Dairy Barn Becomes Home for Crafts
by Bill Lewis
Accent Staff WriterDaily News Journal Accent - November, 1981
Most people remember playing with clay as children, but the substance children mold into various shapes for fun can also be turned into beautiful and functional artworks.
That happens on a daily basis at Studio S Pottery, 1426 Avon Road, where Lewis Snyder, a master potter, and several interns create unique clay pieces.
Clay, and what they can make it into, clearly fascinates them. So much so, in fact, that students have come from all over the country to study at the studio Snyder carved from an old dairy barn.
"Back when I was teaching (at MTSU) there was no place for students to get practical experience. If you're seriously going to work at it as a professional, then you need to get some practical experience," said Snyder, explaining why his is one of the few studios that take interns.
During the two years he asks them to stay, they are involved in marketing finished pieces, which are displayed in two galleries, do technical work with clay and eventually, develop their own styles.
It all happened somewhat accidentally, noted Snyder.
In 1968 he decided he needed a place to get away from the pressures of teaching at the university and concentrate on his art. The old shell of a dairy barn seemed the perfect place. "But I didn't have a barn or anything like that in mind," said Snyder, who also designed the bottom level of the MTSU dairy barn.
The job of remodeling the barn to create a studio was a job he readily accepted, but it was a tremendous challenge.
"I had an uncle come down from West Virginia to help me for six months. He stayed seven years," he said. The renovation and repairs were so complete that the only original parts are the building's tin roof and the hayloft floor.
It evolved into what it is now," said Snyder, who admitted an affinity for old dairy barns.
Now the barn is being put to a less traditional but more productive use. Instead of the rustle of hooves on straw can now be heard the spinning of the potter's wheel and the roar of the kilns used to make the pottery.
The old silo itself now houses a large kiln instead of silage for farm animals.Snyder is still busy expanding the studio's capabilities. Five kilns stand inside and two more are outside, and he is laying the foundation for another kiln room.
He also has added new rooms, a deck in the rear and a woodshop behind the second floor gallery. The third floor is used for storage.
A water fountain in back completes the transformation of a barn into a rustic-looking studio located in a quiet residential area.

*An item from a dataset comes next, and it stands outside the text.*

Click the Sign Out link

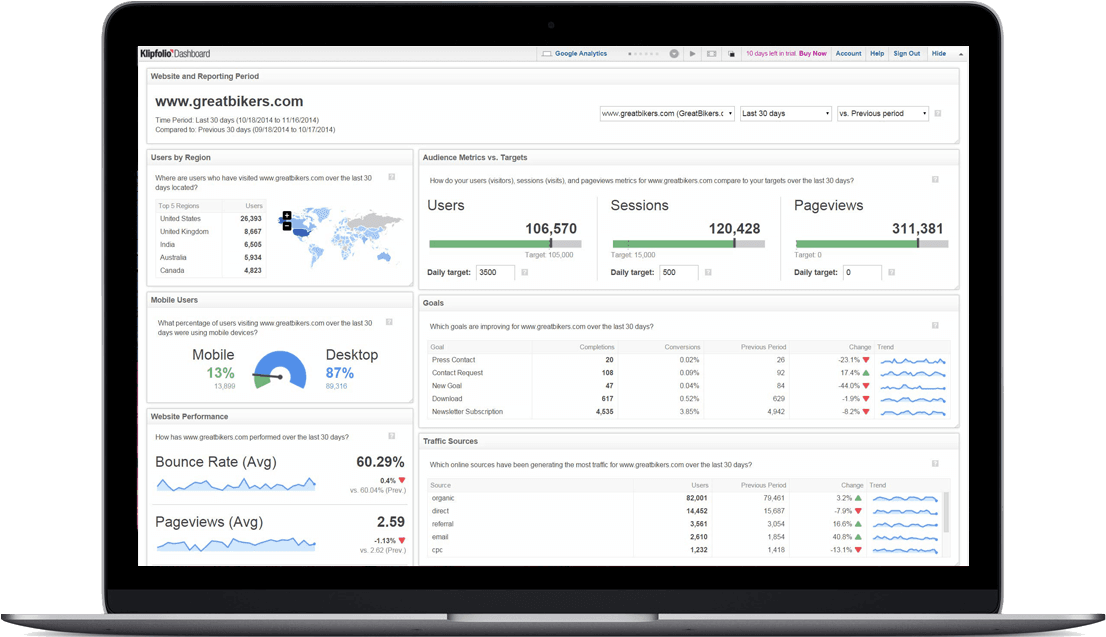[x=906, y=54]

Like his studio, Snyder's technique in creating art from clay also is a combination of the old and the new, the traditional and the modern.
The kilns are gas and electric, taking advantage of modern convenience and technology to produce perfect pieces.

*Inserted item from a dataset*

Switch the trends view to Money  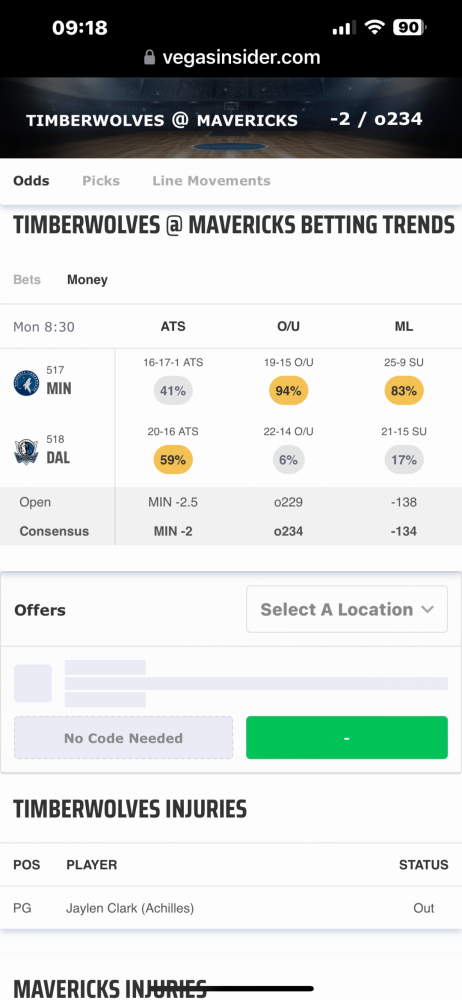(87, 279)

Temperatures achieved inside a kiln are all-important, since they determine to a great extent the quality and the type of piece produced.
"We fire everything twice," said Snyder.
First, he and his students bisque fire the pieces to dehydrate them, he said. For that to be successful, temperatures inside the kiln must range from 1,850 to 1,900 degrees."We glaze from 2,300 to 2,325 degrees," he said.Those temperatures create stoneware. The studio also fires some porcelain, he added.

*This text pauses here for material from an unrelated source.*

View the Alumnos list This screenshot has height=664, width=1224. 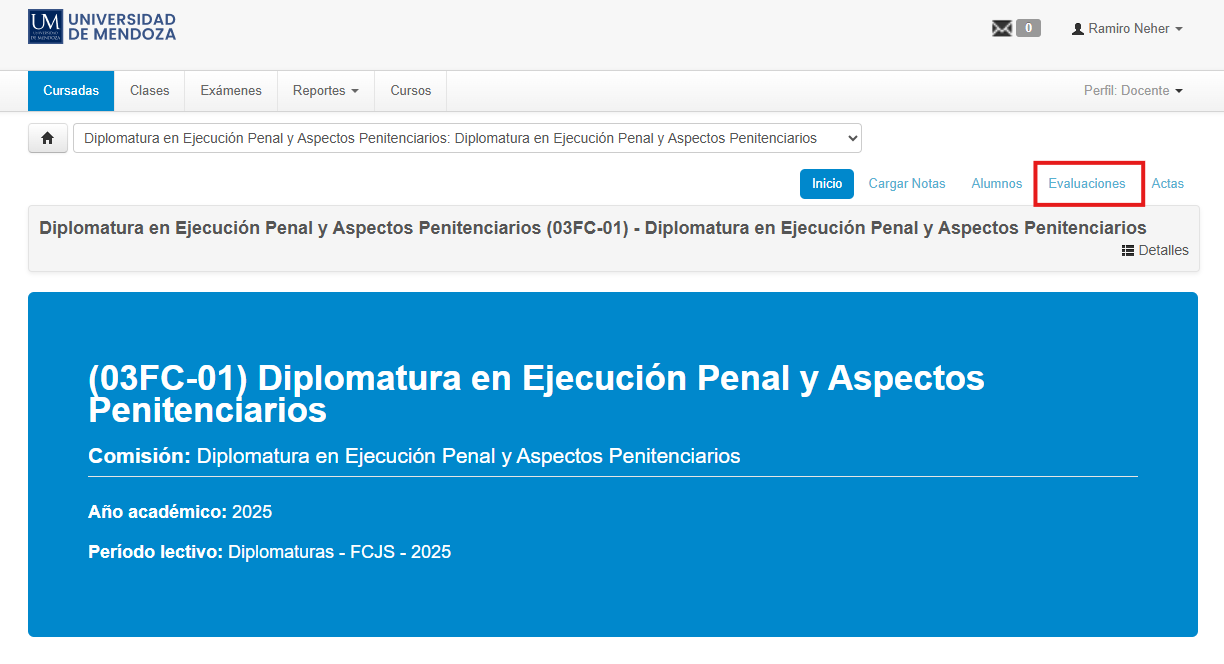[x=996, y=184]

Various techniques in use of the kiln give different results. Reduction firing, in which limited amounts of oxygen are allowed inside the kiln, give the clay and the glaze a chemical bond and brings out a new spectrum of color.
Potters cannot control oxygen levels in electric kilns, which give a glaze that looks like a coat of paint, said Snyder.
Use of a salt kiln gives a unique result. Liquid clay with a colorful oxide is placed inside the kiln, which is fired to 2,300 degrees. No glazing takes place. When the kiln is at its hottest, the craftsman pours in pounds of rock salt, which vaporizes."It's like a heavy fog, and as the fog settles, it settles on everything in the kiln, giving color and texture," said Snyder.
The technique was especially popular from Civil War days until the turn of the century, he added.Modern technology provides the ability to produce perfectly fired pieces, but there is something it cannot provide -- the craftsmanship required to turn ground, dry clay into functional art.
Throwing a piece is a learned skill. The craftsman must hold his hands perfectly and center the clay. Taking function and aesthetics into consideration, he or she then can use a "trim tool" with a ribbon blade to cut away excess clay on the bottom and give a pot a "footing," he said.
Years of study, experience, dedication and hard work are often required before a novice develops a worthy style.The result is artwork so beautiful that one of Snyder's designs was purchased by Jimmy Carter for use in the White House while he was president.
And the crafts are in demand in other parts of the country as well."We sell to eight or ten shops across the country. We have gifts going all over the globe," said Snyder.
Snyder said he holds classes as a community service. One of his students told him she plans to become a professional after her husband finishes school, and another said he will use his skills following his retirement. He also has allowed group tours of the studio which he said is "not a typical production shop" since each piece is unique. He plans an open house November 21-22.